Young faecally incontinent patients are mostly female and usually suffer from anorectal incontinence. In the elderly, the aetiology is usually multifactorial.

Anorectal incontinence

The main functional abnormality in anorectal incontinence is weakness of the external anal sphincter and pelvic floor muscles. This is sometimes due to direct injury from trauma or surgery but most cases were labelled idiopathic. It is now recognised that the most important cause of sphincter dysfunction in women is obstetric injury. Repeated childbirth, episiotomies or difficult forceps deliveries increase the risk. The mechanism is probably via traumatic pudendal neuropathy leading to atrophy of sphincteric and pelvic floor muscles. Even chronic straining at stool may cause pudendal neuropathy. In old age, degenerative changes in the spinal cord appear to be the principal cause of muscle atrophy.

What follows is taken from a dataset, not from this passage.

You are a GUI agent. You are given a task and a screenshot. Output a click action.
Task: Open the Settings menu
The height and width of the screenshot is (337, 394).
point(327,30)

If sphincters have been physically damaged, surgical sphincter repair may be undertaken but results are not always predictable or long-lasting. Continuous sacral nerve stimulation, where an implanted ‘pacemaker’ promotes increased sphincter tone, can be attempted. As a last resort, a colostomy may allow the patient a better quality of life.

Anal warts (condylomata accuminata)

Warts in the perianal region (see Fig. 30.14) have a viral aetiology (human papilloma-virus (HPV) types 6 and 11) and are generally transmitted by sexual activity. Just as cervical cancer is linked to specific strains of HPV infection, anal warts indicate an increased risk of anal canal carcinoma by virtue of their common aetiology. Immune suppression, for example in patients with organ transplants or with HIV infection, can lead to rapidly developing anal warts and progression to malignant change.

In small numbers, anal warts can be treated by topical applications of podophyllin. When large numbers are present, surgical excision under general anaesthetic is the only practical option. This involves meticulous excision of each individual wart by electrocautery. The normal skin between the warts is carefully preserved to avoid delayed healing or the disastrous complication of anal stenosis. Carefully mapped biopsies can also be undertaken to monitor for dysplastic change. In the future, prevention will come from human papilloma virus (HPV) vaccines in both sexes, shown to prevent papillomavirus-induced cervical cancer, genital warts, and some oral cancers.

Squamous cell carcinoma of the anus

Clinical features

The symptoms of anal carcinoma are similar to those of haemorrhoids and other familiar benign anal conditions, namely fresh rectal bleeding, anal pain, discomfort and discharge. Later, incontinence can result from involvement of the anal sphincter. The patient may ignore the symptoms for a period and the doctor may initially overlook the diagnosis. On digital rectal examination, a localised firm or hard ulcer or a growth with an irregular surface and edge may be palpable and there may be surrounding woody induration. The lesion is usually visible on proctoscopy and the diagnosis confirmed by biopsy. Palpation of the groins may reveal hard, matted involved inguinal nodes. Anal canal carcinoma also metastasises to intra-abdominal superior rectal nodes, reflecting the mixed drainage of the anal canal.

Chemoradiotherapy has now largely superseded abdomino-perineal excision because of demonstrably better cure rates for non-surgical therapy.